Archaeological culture in Northern Italy

Terramare, terramara, or terremare is a technology complex mainly of the central Po Valley, in Emilia, Northern Italy, dating to the Middle and Late Bronze Age c. 1700–1150 BC. It takes its name from the "black earth" residue of settlement mounds. Terramare is from terra marna, "marl-earth", where marl is a lacustrine deposit. It may be any color but in agricultural lands it is most typically black, giving rise to the "black earth" identification of it. The population of the terramare sites is called the terramaricoli. The sites were excavated exhaustively in 1860–1910.

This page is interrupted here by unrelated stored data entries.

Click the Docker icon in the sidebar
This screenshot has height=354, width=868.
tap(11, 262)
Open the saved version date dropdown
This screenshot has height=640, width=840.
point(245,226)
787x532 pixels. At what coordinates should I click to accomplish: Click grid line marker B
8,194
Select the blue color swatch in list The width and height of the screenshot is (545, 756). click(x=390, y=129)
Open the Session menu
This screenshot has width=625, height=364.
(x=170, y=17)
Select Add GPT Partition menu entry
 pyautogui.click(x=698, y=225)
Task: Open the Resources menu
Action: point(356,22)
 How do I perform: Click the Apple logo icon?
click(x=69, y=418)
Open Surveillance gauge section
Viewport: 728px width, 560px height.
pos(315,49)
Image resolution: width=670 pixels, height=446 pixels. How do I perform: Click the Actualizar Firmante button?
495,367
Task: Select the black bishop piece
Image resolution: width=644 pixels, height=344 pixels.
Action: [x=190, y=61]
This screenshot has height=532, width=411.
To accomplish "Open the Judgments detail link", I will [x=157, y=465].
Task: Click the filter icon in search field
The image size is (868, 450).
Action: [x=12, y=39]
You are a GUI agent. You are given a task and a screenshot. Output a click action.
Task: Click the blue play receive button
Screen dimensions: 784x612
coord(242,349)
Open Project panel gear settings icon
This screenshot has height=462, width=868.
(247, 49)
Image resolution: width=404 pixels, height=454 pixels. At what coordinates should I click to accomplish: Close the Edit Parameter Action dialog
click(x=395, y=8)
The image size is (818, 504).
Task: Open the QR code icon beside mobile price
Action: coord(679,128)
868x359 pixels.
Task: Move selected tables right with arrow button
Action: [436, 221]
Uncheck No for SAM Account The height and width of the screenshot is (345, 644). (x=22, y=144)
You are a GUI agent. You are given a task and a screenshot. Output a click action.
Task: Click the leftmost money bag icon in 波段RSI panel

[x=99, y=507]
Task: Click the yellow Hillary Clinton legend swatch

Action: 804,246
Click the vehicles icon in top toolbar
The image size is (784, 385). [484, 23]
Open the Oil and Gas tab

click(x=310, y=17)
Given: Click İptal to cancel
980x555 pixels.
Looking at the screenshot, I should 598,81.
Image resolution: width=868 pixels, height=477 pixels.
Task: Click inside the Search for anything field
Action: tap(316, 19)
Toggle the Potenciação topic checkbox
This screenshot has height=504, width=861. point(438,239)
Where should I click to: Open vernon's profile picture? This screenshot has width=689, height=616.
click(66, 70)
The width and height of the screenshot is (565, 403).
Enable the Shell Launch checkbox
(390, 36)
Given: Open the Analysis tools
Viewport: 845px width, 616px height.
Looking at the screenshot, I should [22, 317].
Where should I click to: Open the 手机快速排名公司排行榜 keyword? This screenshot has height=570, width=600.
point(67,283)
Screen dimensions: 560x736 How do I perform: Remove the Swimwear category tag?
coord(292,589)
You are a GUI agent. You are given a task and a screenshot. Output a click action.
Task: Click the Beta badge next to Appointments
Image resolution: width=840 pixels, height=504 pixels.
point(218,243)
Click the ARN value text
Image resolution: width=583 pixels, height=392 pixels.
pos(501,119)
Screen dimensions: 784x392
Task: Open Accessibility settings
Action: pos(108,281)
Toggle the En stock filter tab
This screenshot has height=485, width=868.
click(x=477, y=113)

These sites prior to the second half of the 19th century were commonly believed to have been used for Gallic and Roman sepulchral rites. They were called terramare and marnier by the farmers of the region, who mined the soil for fertilizer. Scientific study began with Bartolomeo Gastaldi in 1860. He was investigating peat bogs and old lake sites in north Italy but did some investigations of the marnier, recognizing them finally as habitation, not funerary, sites similar to the pile dwellings further north.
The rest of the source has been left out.